Now that insurance premiums, including the higher
ones charged for conventional health plans, are about to be 100%
deductible, MSAs have less of a tax edge than when they were created in
1996. Another problem: They've only been authorized by Congress through
2003, raising the possibility you might have to look for a new policy when
you're not as healthy. Still, MSAs can be attractive, particularly if you
run up big bills for items that aren't covered by regular insurance, such
as alternative medical treatments, orthodontia or laser eye surgery. These
can be paid from an MSA. Nationally, two of the largest MSA sellers are
Golden Rule Insurance and Fortis Health, which also sells its policies
through State Farm. Blue Cross/Blue Shield plans in a number of states
also offer MSAs.
How do you sort through all your plan options,
with their different deductibles, copays and lifetime maximums? Deily
turned to Health Insurance Specialists, a Rockville, Md. insurance
brokerage, which recommended a dozen plans out of the more than 100 he was
eligible for. You can also use an online service--http://ehealthinsurance.com,
for example--to generate detailed comparisons. Also be sure to investigate
plans offered by the professional associations you belong to. But wherever
you decide to buy, first check out the insurer. Make sure it is licensed
by your state, and check its financial soundness with a rating firm like
A.M. Best (www.ambest.com, free
registration required), advises Samuel Bennett, a Columbia, Mo., broker.

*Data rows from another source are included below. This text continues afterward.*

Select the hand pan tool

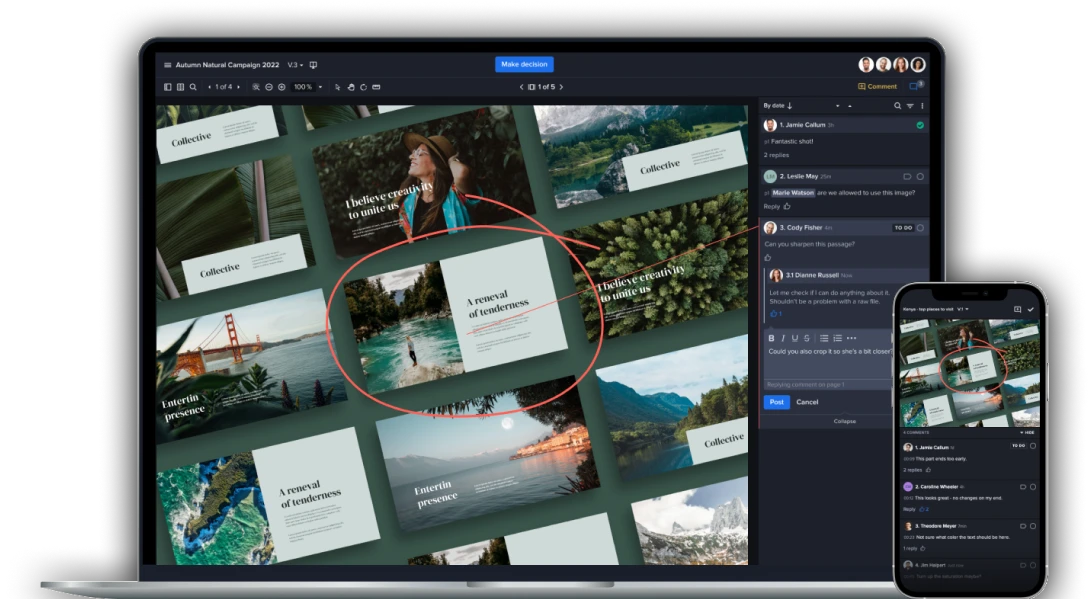[x=350, y=87]
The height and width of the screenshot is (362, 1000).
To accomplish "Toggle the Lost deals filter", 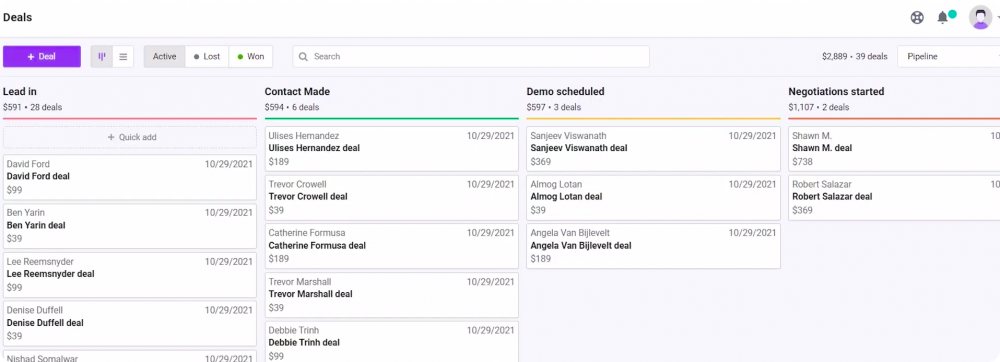I will click(x=207, y=57).
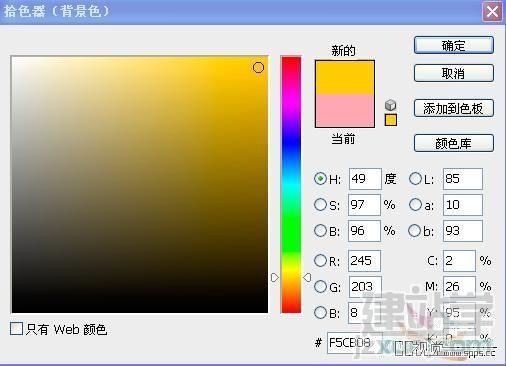Click the small web-safe yellow swatch
This screenshot has height=366, width=506.
[x=391, y=120]
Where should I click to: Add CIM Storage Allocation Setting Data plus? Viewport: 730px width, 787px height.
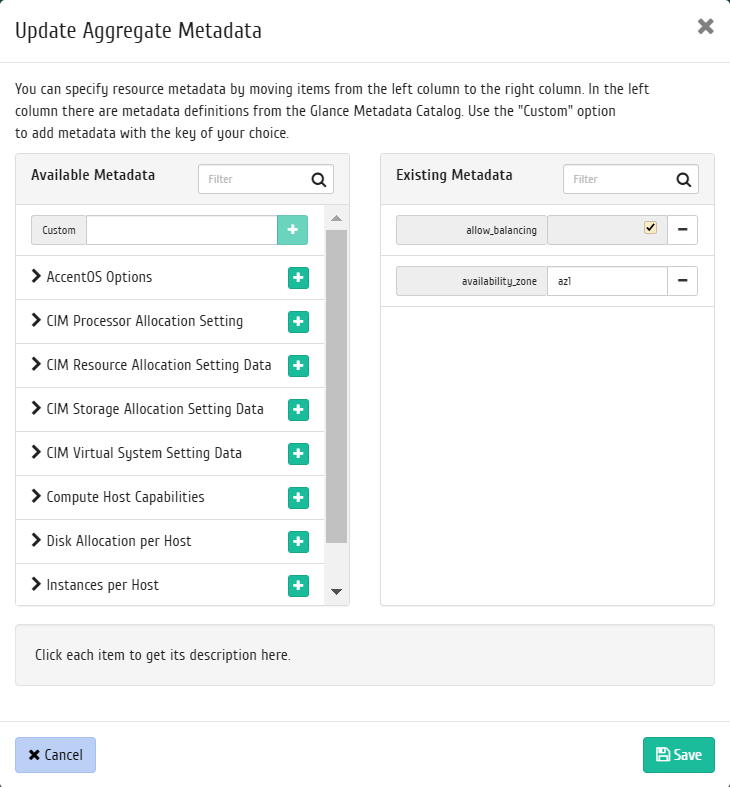click(298, 410)

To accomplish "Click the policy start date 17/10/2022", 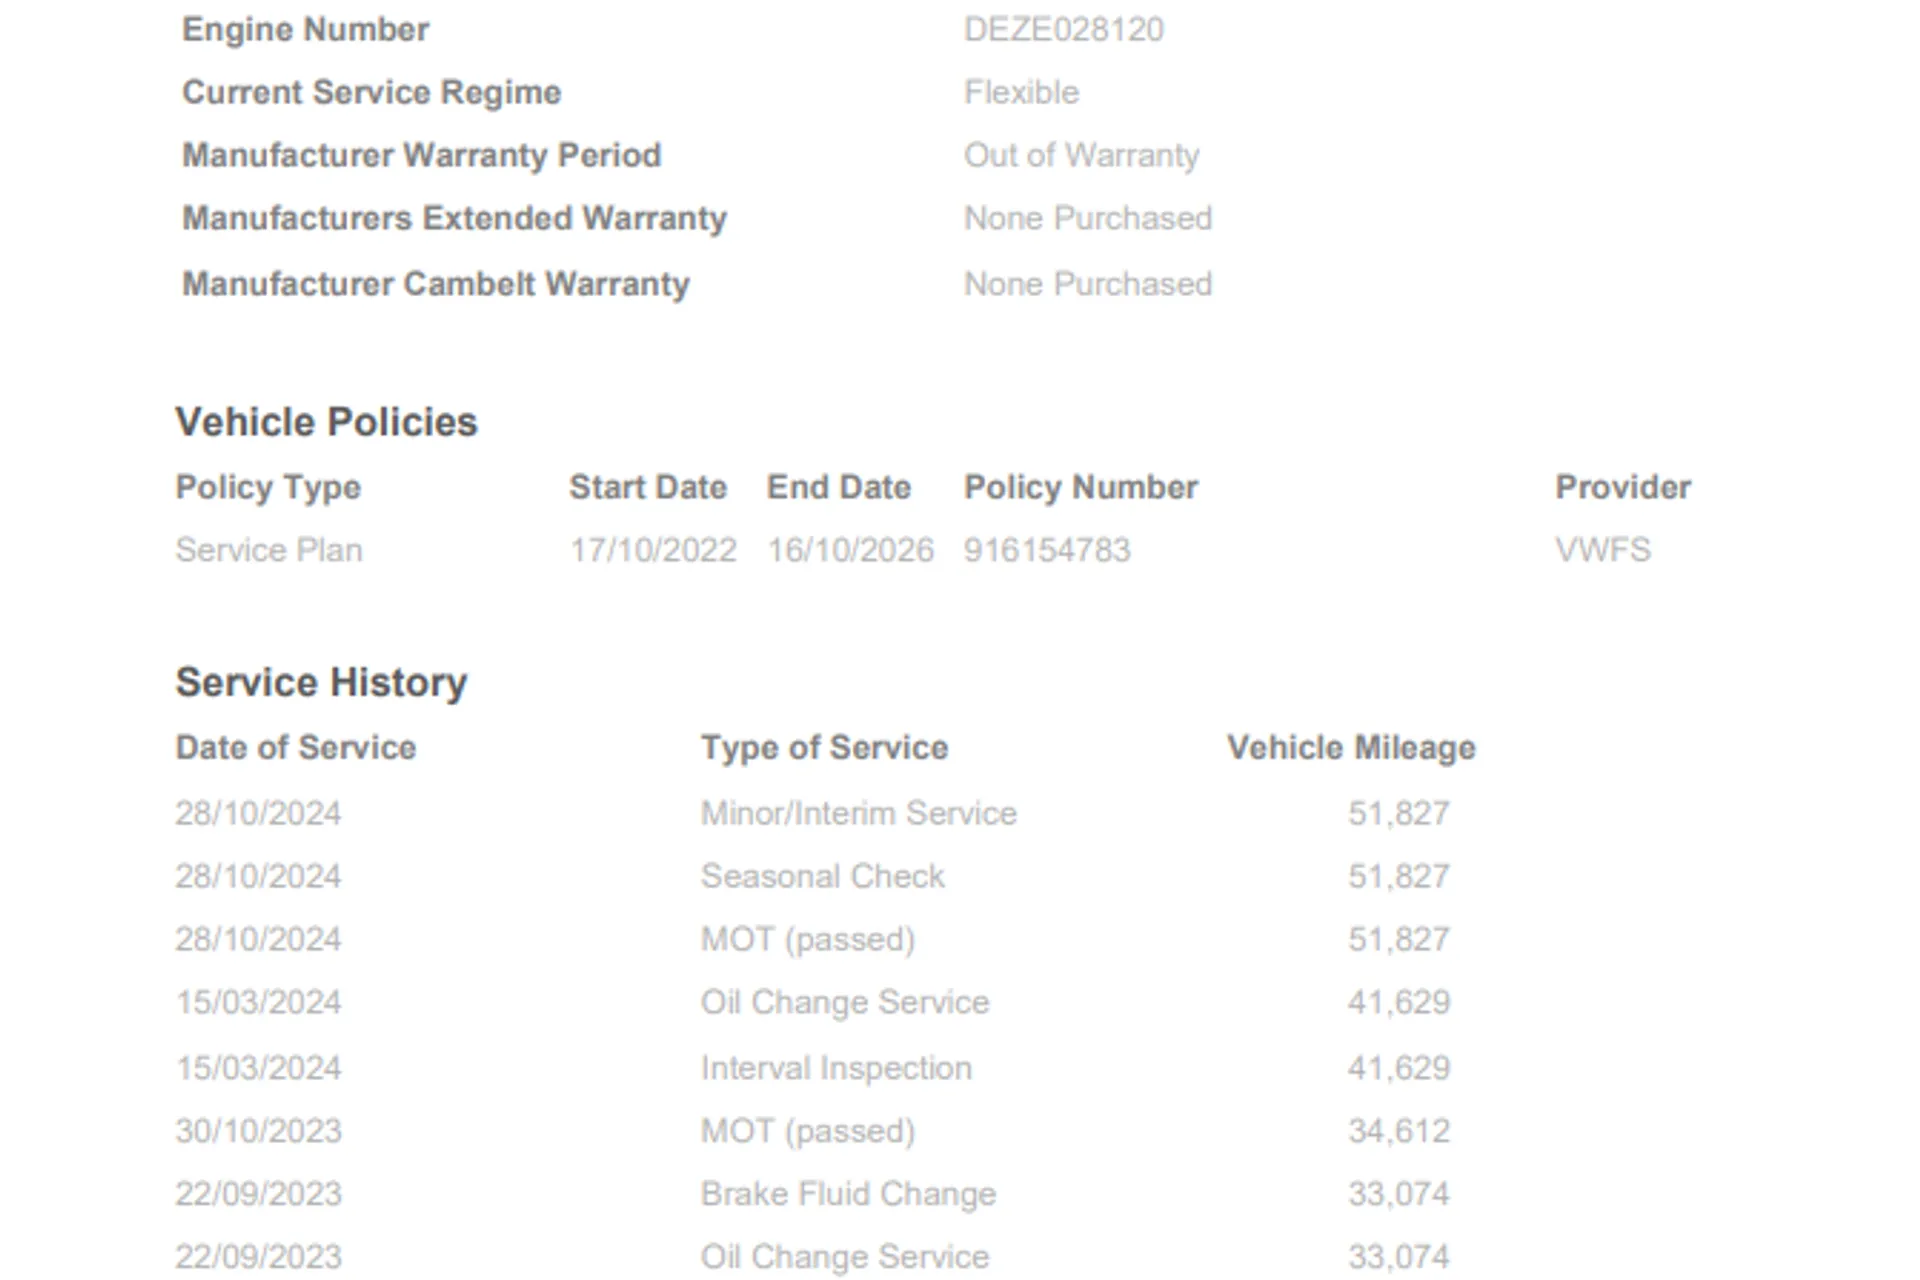I will pyautogui.click(x=652, y=550).

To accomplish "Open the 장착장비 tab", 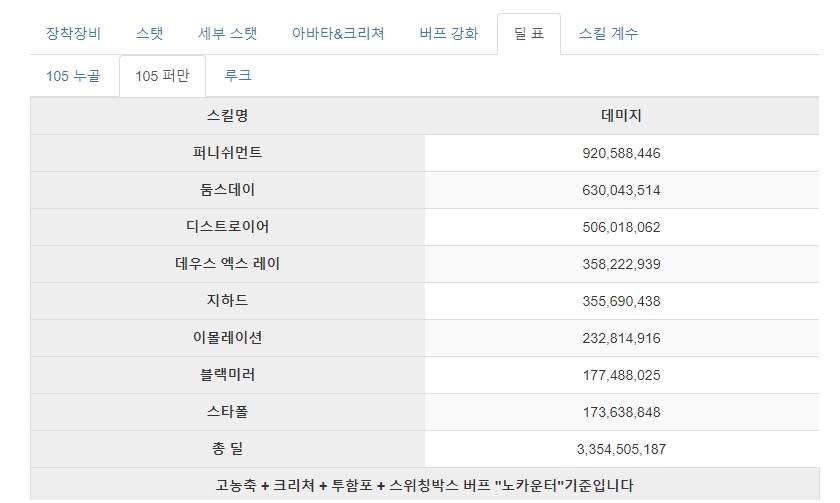I will coord(73,33).

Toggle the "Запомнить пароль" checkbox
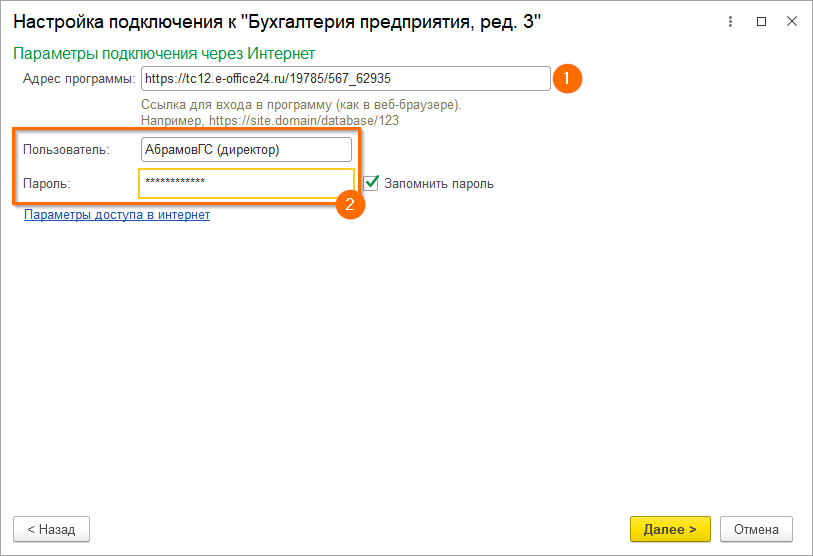pyautogui.click(x=371, y=183)
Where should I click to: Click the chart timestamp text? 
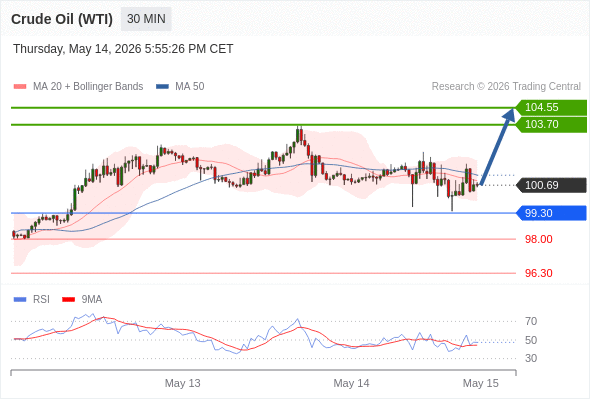(x=123, y=49)
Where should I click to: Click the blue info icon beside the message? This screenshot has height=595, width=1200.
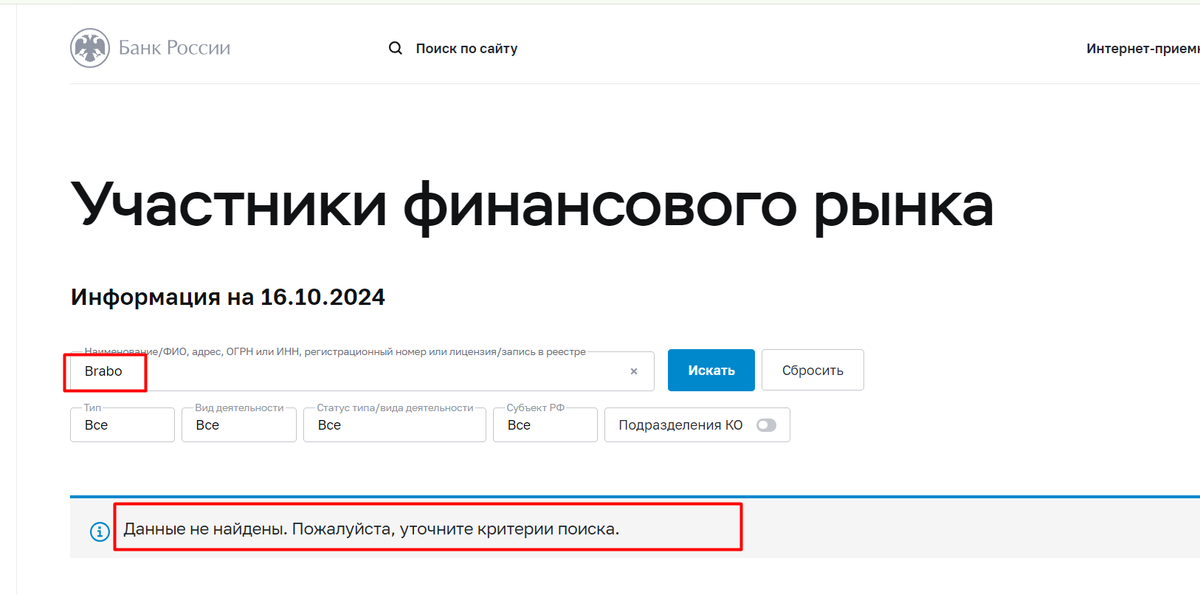pyautogui.click(x=99, y=532)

Finding a broker you trust can make a big
difference. In contrast to products such as whole life insurance, health
insurance pays brokers fairly modest commissions--generally 10% or so of
the premiums--every month. That means a broker has less incentive to push
you into one plan versus another, but also less incentive to spend a lot
of time with you parsing every detail of the plans. Still, a good local
broker should be able to tell you which insurers have a history of raising
rates faster than average or denying legitimate claims, and which are
likely to stick around your state--key considerations, since you don't
want to have to switch insurers later, when you may not be as healthy.
What if your health is already poor? About 10% of
applicants for individual health insurance are rejected outright and
another 20% can't qualify for standard-price policies. Don't give up.
State legislators and regulators have developed an array of high-risk
pools, guaranteed-issue laws and other alternatives. You can get the
details at
www.healthinsuranceinfo.net, run by Georgetown University's Institute
for Health Care Research & Policy. It offers guides to options for each of
the states. There's helpful information at the site for the healthy, too.